CS 23001 Computer Science II: Data Structures & Abstraction
Project #4

Fall 2024

Objectives:
Problem:
Build a program profiler. Construct a program to instrument C++ source code to support program profiling.

It is often important to determine how many times a function or statement is executed. This is useful not only for debugging but for determining what parts of a program may need to be optimized. This process is called profiling. That is, a execution profile presents how many times each part of a program is executed using a given set of input data (or for some run time scenario). To compute a profile, specialized statements need to be inserted in to the code that keep track of how many times a function or statement is executed. The process of inserting these statements is called instrumenting the code.

To implement a profiler one must first parse the source code and generate an Abstract Syntax Tree (AST) of the code. Each node of the AST describes the syntactic category of the code stored within it (function, statement, while-statement, etc.). So at the top level is a syntactic category corresponding to a program, class, or function (such as in the case of a main). Under that are sub-trees that further detail the syntactic categories of each part of the code. Such things as declarations, parameter lists, while-statement, and expression statements will describe the various parts of the program.

After the AST is generated it can then be traversed and the appropriate syntactic structures can be found that need to be instrumented. Once a construct is found, say a function, new code can be inserted that keeps track of how many times that function is executed.

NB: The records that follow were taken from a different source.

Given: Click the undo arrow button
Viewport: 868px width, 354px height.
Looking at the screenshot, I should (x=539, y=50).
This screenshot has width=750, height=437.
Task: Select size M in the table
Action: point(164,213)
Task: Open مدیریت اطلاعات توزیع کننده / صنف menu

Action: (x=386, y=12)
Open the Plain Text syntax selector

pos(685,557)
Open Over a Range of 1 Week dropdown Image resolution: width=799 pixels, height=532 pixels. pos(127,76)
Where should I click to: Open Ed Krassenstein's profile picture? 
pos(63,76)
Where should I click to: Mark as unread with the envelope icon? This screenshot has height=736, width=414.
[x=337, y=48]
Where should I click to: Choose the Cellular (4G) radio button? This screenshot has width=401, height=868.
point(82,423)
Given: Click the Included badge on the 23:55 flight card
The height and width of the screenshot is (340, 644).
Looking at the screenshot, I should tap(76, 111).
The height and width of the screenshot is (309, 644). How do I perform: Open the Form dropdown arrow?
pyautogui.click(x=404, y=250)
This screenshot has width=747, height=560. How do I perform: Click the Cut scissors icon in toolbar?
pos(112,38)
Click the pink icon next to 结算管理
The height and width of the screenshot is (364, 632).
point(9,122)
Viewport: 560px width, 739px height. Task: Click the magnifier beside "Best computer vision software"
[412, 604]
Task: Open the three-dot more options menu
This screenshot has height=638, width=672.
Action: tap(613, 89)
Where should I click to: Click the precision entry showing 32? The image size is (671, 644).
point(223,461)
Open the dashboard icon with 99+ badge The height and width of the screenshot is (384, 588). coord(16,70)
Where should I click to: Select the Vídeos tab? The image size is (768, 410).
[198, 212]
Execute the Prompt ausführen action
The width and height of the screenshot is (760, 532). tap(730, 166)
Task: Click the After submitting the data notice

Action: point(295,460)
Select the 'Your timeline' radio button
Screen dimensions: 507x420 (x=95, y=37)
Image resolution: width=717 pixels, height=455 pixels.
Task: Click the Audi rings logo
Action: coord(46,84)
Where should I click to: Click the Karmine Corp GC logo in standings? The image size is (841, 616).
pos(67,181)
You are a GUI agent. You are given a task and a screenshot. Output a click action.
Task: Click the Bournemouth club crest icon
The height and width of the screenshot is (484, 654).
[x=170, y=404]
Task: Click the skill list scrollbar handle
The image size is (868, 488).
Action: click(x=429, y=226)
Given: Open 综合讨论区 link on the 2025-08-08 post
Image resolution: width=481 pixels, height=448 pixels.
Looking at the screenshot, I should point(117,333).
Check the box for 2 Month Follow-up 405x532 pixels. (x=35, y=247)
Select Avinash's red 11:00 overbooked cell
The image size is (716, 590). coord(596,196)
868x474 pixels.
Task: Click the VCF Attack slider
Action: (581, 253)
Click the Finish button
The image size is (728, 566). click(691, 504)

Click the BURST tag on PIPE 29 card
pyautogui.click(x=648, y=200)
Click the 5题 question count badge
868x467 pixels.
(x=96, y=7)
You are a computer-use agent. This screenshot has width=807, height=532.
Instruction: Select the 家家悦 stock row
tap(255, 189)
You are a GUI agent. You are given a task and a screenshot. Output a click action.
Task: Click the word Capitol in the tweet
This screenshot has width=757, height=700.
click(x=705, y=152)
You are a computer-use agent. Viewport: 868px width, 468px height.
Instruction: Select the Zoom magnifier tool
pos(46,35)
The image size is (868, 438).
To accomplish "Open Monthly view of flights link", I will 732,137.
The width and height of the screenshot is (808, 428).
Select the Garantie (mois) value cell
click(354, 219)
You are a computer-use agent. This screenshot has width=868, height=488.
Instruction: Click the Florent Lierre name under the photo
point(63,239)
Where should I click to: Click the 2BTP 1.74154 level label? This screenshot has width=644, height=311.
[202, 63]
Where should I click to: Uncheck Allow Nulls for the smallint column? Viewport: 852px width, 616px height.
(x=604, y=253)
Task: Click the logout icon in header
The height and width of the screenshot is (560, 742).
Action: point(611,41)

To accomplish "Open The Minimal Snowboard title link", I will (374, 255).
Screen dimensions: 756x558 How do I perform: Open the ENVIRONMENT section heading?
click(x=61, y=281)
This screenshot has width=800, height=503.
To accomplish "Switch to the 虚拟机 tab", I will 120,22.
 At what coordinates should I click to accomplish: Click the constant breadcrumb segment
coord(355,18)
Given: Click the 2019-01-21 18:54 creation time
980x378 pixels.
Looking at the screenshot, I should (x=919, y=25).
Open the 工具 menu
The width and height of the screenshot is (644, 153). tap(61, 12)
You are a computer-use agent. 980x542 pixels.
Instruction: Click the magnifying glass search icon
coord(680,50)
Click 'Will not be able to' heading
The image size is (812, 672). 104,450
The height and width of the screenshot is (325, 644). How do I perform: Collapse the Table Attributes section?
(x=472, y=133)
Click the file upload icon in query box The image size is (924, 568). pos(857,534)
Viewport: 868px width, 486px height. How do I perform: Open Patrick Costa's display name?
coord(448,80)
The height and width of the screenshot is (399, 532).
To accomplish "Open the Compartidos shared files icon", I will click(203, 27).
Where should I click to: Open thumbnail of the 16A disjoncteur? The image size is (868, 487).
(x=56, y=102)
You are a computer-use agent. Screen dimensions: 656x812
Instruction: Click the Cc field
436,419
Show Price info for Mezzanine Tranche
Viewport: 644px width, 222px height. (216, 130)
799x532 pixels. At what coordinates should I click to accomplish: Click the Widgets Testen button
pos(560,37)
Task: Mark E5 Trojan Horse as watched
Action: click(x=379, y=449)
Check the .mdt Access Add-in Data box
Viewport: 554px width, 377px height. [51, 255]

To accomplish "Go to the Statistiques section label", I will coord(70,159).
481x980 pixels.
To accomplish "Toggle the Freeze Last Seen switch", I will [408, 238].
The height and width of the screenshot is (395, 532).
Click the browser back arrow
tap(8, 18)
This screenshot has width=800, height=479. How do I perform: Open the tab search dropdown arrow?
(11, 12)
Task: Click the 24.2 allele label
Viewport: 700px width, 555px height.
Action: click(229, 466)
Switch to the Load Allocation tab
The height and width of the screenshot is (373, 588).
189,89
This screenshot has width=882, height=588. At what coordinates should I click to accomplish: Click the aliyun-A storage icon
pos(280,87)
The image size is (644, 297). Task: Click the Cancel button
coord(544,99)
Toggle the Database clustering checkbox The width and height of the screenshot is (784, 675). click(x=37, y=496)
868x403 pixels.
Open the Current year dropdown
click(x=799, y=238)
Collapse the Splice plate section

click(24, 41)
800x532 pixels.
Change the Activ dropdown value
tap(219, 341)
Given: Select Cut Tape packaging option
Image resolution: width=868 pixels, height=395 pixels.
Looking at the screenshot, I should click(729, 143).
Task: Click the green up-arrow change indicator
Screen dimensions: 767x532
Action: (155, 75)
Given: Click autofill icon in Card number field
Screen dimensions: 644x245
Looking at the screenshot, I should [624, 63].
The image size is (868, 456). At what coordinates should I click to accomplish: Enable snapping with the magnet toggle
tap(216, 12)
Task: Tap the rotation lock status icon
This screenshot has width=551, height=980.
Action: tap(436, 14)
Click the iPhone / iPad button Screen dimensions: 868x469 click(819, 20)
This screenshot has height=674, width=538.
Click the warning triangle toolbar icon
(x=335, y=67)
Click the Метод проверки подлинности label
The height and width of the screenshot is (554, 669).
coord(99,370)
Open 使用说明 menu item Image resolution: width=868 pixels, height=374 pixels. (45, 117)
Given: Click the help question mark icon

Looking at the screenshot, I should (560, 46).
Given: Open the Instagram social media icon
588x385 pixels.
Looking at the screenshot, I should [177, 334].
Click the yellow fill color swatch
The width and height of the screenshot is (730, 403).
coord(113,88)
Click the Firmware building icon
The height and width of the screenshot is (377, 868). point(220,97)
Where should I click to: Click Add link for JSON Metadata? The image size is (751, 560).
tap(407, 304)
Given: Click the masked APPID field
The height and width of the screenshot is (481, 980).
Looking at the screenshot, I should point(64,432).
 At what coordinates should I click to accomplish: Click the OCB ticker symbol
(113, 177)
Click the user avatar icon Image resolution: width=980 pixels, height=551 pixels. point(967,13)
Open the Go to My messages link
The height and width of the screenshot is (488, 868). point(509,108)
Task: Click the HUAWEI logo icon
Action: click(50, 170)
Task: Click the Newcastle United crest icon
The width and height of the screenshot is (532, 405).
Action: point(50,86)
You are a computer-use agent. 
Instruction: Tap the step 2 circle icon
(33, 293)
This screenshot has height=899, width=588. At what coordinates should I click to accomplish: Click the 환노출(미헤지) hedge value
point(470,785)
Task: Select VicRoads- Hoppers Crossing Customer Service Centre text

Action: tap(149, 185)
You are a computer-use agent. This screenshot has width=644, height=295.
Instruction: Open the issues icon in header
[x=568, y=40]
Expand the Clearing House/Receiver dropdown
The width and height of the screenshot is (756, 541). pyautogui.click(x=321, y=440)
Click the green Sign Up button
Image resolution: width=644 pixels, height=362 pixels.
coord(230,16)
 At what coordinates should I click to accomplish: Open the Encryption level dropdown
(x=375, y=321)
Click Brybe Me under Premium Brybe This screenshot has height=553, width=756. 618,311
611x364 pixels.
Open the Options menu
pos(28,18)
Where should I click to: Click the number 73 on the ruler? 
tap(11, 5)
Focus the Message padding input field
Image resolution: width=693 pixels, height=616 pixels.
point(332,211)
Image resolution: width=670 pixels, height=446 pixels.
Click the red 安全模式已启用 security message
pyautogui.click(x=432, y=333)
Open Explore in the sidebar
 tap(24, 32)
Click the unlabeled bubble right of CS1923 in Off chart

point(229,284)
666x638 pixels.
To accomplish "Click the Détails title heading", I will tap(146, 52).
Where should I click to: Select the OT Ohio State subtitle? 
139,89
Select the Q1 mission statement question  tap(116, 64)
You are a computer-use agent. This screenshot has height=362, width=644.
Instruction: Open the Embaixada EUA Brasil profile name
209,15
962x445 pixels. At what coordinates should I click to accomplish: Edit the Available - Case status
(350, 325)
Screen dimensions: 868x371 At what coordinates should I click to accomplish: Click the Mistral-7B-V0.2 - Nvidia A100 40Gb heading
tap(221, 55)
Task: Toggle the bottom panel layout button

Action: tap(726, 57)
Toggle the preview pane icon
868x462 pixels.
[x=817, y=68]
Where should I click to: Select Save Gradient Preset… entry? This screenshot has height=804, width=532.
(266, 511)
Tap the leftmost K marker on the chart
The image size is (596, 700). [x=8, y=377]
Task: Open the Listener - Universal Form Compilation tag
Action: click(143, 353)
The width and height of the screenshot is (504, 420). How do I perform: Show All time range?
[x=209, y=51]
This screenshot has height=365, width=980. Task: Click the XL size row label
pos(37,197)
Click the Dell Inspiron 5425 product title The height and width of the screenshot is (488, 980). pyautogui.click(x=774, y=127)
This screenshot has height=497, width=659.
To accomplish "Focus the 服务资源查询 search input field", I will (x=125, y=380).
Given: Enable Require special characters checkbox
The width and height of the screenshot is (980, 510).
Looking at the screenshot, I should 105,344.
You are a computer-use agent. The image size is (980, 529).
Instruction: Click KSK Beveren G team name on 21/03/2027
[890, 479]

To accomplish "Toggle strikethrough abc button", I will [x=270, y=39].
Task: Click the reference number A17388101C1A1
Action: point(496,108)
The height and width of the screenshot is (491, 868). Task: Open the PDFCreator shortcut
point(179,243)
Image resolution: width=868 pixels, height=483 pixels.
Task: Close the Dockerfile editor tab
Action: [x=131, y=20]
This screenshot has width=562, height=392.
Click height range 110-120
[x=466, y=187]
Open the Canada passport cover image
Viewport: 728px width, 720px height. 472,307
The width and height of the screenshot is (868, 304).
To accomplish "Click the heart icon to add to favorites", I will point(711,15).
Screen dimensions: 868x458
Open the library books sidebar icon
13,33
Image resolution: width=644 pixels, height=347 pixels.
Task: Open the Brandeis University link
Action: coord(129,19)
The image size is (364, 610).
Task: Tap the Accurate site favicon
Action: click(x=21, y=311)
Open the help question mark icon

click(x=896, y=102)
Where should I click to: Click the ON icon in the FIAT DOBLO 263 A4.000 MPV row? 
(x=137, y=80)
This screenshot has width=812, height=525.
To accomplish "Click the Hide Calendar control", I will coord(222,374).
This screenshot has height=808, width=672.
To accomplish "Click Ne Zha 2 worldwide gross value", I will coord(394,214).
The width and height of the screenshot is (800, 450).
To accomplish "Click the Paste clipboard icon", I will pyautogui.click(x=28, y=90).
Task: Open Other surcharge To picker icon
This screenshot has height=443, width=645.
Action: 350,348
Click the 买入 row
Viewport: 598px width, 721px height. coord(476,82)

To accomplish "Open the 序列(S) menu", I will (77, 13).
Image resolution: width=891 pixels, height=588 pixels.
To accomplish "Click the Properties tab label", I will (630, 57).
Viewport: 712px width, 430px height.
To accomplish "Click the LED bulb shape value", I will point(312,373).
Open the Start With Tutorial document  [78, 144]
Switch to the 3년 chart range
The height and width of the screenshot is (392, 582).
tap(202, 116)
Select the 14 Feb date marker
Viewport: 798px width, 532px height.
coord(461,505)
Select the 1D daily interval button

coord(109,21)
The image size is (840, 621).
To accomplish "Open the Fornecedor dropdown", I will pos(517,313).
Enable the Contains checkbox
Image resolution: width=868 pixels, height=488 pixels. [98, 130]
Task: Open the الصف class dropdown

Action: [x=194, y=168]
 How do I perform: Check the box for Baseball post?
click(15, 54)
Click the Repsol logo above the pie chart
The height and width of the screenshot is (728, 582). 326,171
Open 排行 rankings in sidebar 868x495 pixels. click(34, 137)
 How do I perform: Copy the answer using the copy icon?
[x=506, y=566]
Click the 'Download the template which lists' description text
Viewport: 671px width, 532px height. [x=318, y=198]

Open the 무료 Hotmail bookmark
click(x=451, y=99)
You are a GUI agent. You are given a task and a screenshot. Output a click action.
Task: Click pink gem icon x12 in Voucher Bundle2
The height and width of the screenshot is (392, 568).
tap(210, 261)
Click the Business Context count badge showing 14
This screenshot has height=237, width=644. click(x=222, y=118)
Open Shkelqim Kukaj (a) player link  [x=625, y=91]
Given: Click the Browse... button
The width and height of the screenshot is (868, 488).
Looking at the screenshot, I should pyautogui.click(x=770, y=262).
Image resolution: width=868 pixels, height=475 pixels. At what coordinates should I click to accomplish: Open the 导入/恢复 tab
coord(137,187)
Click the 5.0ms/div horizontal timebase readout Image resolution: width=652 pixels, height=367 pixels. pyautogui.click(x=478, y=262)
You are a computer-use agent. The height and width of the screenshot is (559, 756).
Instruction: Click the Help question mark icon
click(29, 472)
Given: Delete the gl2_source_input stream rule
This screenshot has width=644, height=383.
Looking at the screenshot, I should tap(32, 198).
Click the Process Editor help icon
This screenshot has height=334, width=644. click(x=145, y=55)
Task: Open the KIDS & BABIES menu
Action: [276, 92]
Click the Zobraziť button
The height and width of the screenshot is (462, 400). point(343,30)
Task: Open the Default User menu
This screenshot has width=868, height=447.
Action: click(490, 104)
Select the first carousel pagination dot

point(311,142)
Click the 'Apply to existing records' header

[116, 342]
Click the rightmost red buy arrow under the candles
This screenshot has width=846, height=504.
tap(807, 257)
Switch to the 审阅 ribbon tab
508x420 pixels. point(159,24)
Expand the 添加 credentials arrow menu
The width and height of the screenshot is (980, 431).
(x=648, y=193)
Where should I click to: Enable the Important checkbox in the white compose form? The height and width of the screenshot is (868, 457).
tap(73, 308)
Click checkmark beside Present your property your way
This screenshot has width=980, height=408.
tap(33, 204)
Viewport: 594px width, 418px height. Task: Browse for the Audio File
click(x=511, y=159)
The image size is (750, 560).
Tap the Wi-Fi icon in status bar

The most difficult part of constructing a profiler is correctly parsing the source code. Unfortunately, C++ is notoriously difficult to parse. So here we will use a parsing tool called srcML. This tool reads in C++ code and marks up the code with XML tags (e.g., block, if, while, condition, name, etc). That is, the output is an AST in XML. The XML representation is called srcML (source code markup language).

Given the code example:
    void foo(int x) {
        ++x;
    }
The following is srcML 1.0 with tags. It is indented for readability and to see the tree structurue. The function has 4 children, the function type, the name of the function, the parameter_list, and the block. Each <tag> has an end-tag </tag>, as in HTML.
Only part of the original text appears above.